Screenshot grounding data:
______

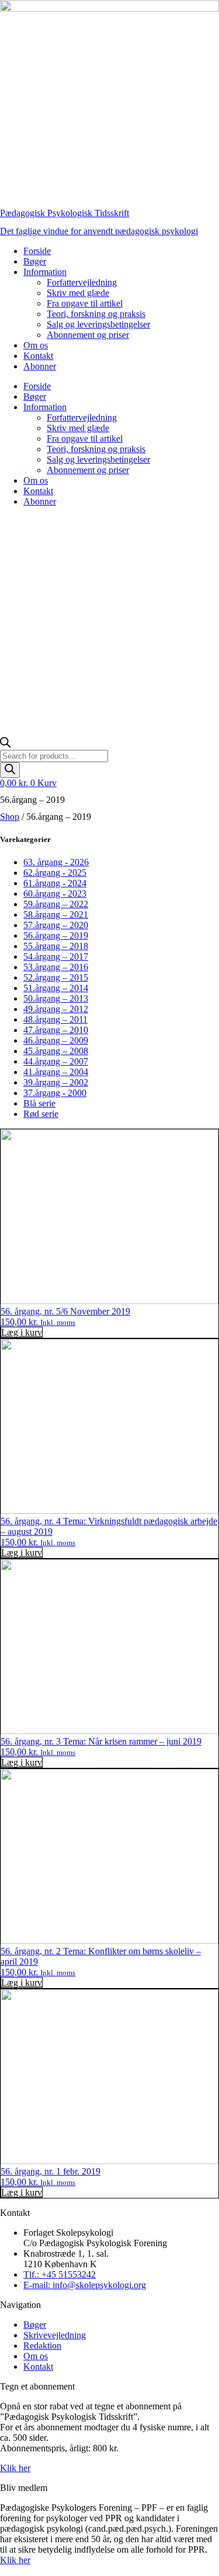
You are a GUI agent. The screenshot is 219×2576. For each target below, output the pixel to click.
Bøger (34, 261)
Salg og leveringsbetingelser (98, 324)
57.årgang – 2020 (55, 925)
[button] (22, 1332)
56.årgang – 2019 (55, 935)
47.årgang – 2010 (55, 1030)
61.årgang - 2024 (54, 883)
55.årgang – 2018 (55, 946)
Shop (9, 817)
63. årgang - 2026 (56, 862)
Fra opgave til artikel (85, 303)
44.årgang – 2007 (55, 1061)
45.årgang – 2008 (55, 1051)
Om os (35, 345)
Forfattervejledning (82, 282)
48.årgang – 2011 (55, 1019)
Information (45, 272)
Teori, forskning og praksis (96, 314)
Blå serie (39, 1103)
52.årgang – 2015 (55, 977)
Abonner (39, 366)
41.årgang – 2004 (55, 1072)
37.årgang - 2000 (54, 1093)
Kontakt (38, 356)
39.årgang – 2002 (55, 1082)
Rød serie (40, 1114)
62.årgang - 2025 (54, 873)
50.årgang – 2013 (55, 998)
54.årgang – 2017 (55, 956)
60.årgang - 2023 (54, 893)
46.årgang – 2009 (55, 1040)
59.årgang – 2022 (55, 904)
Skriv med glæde (78, 293)
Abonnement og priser (88, 335)
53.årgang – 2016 (55, 967)
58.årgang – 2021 (55, 914)
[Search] (10, 770)
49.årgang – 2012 (55, 1009)
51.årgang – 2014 (55, 988)
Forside (37, 251)
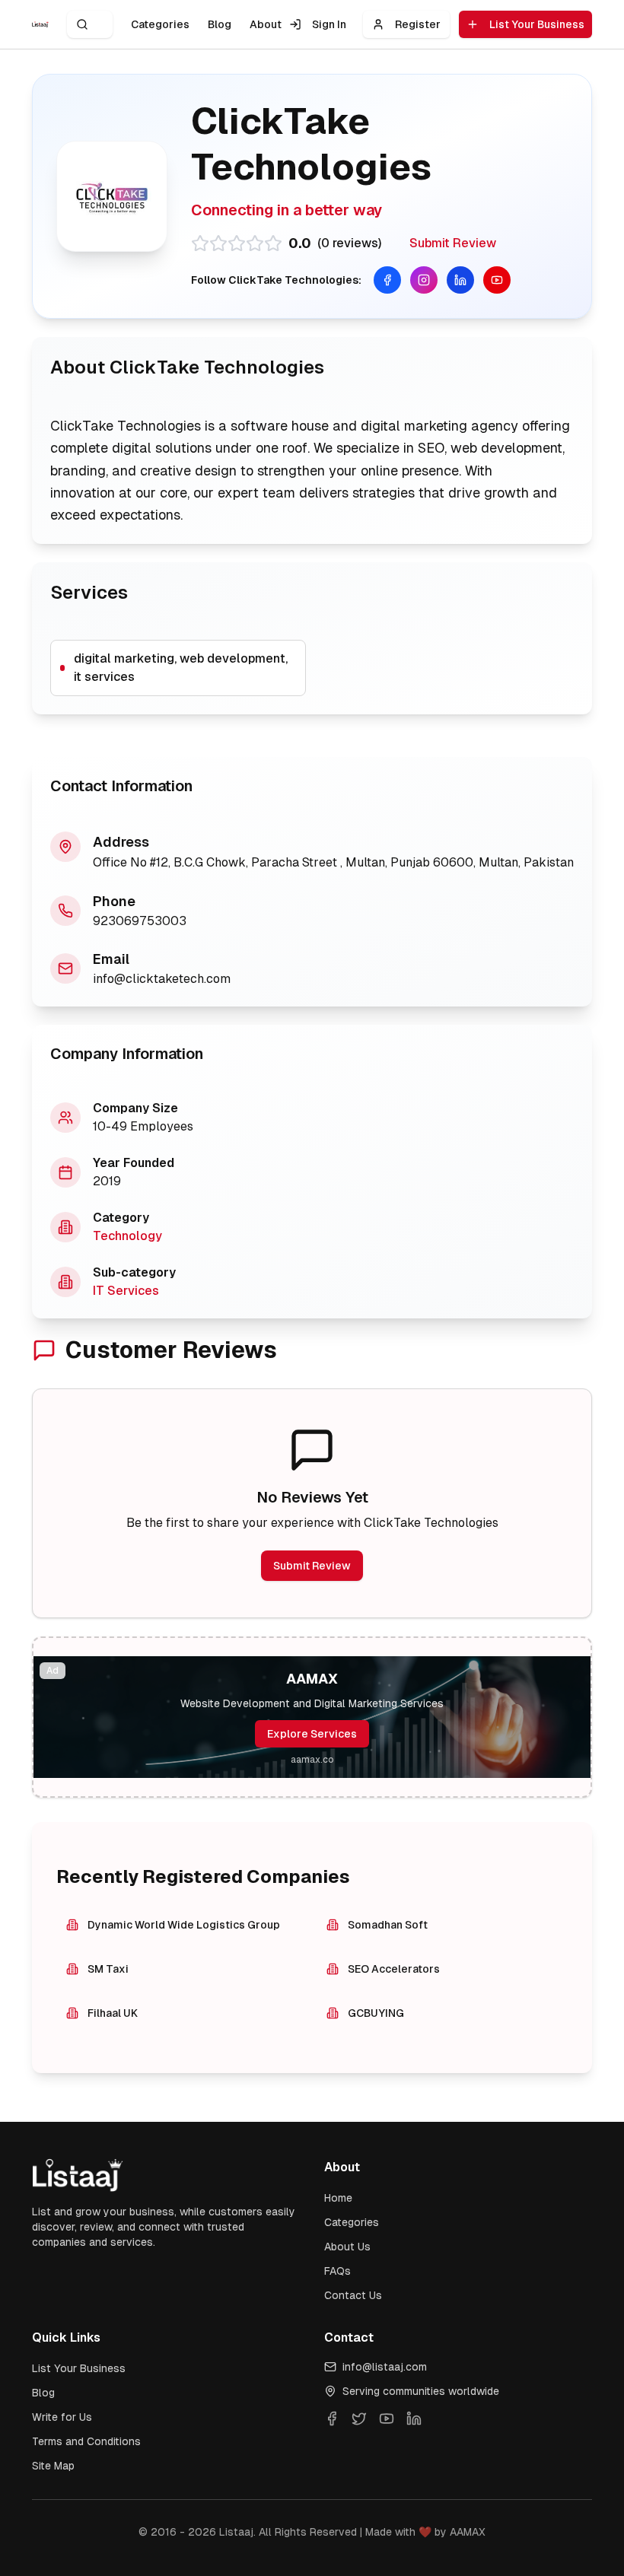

______

* What the task asks:
Reproduce exactly, with every picture left out, the lines from the one that contains "46.årgang – 2009 (55, 1040)" to the final line of the records above.

* Task response:
46.årgang – 2009 (55, 1040)
59.årgang – 2022 (55, 904)
Skriv med glæde (78, 293)
Abonnement og priser (88, 335)
53.årgang – 2016 (55, 967)
58.årgang – 2021 (55, 914)
[Search] (10, 770)
49.årgang – 2012 (55, 1009)
51.årgang – 2014 (55, 988)
Forside (37, 251)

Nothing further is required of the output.